Tribal officials told the Guardian that people on the San Carlos Apache Reservation are facing interconnected epidemics of substance abuse, suicide and sexual violence – and the threat of ecological collapse. “For traditional people, these are all completely related,” said one tribal official who asked not to be named. “There are all kinds of historical reasons for people not living a balanced way of life. People like Twila are working really hard to bring the community back into this balance.”

Cassadore favors particular plants at specific locations and elevations. “I can’t remember where a restaurant is, but I can remember exactly where a plant is,” she said. Her favorite patch of prickly pear is at the base of a cliff band below a series of Anasazi cave ruins. Cassadore will make fruit leather and a vibrant purple-colored prickly pear sugar – “messy but delicious”.

Cassadore is often scouting for the future. The banana yucca fruit won’t be ripe until October. However, the development of the flowers in spring will determine the plant’s fruit production.
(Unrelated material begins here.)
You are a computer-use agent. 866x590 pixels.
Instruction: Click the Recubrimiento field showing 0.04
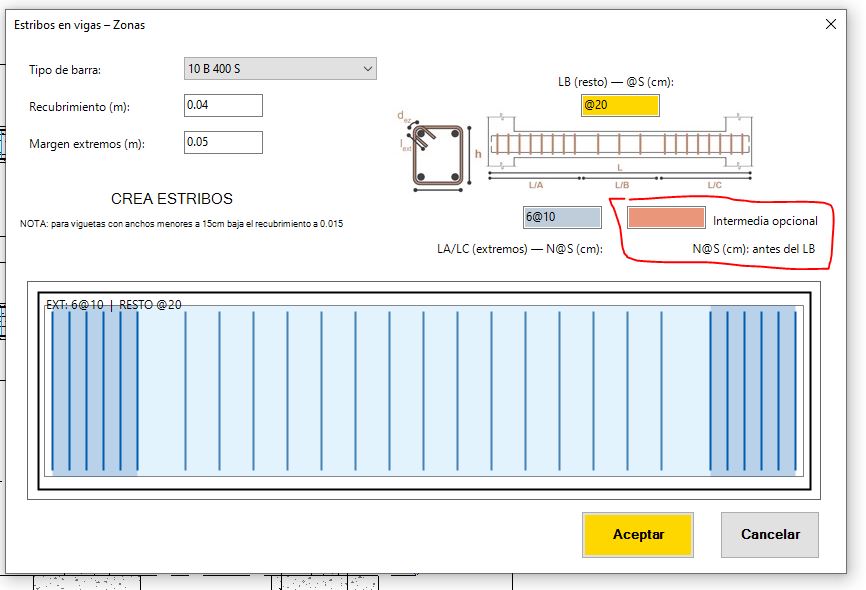point(223,106)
“A big patch like this is the best place to harvest,” she said of a large concentration of blooming banana yuccas whose white flowers resemble squash blossoms. When roasted, the fruit is “apple-sauce sweet”. She plans to return here in the fall to teach people from the community how to gather and prepare the fruit.

Wild pearl onions harvested in the San Carlos Apache Reservation. Photograph: Gabriela Campos/The Guardian

Along with foraging, Cassadore has interviewed more than 100 elders to help identify more than 200 wild edible plants and hundreds of traditional recipes, like acorn soup and agave pie with crust made from foraged seeds.

She pulled her black Toyota truck off the side of Route 70 toward a patch of volcanic soil blanketed in small white flowers. She grabbed a screwdriver from the center console and started to dig wild vegetables from the rocky ground. “Onions,” she said. “Collect and be grateful. Only take what you need.” She plans to eat them with dinner, along with elk and wild roasted potatoes foraged weeks earlier.

“If you really want to start healing, work with the earth and ingredients that were given to us,” she said.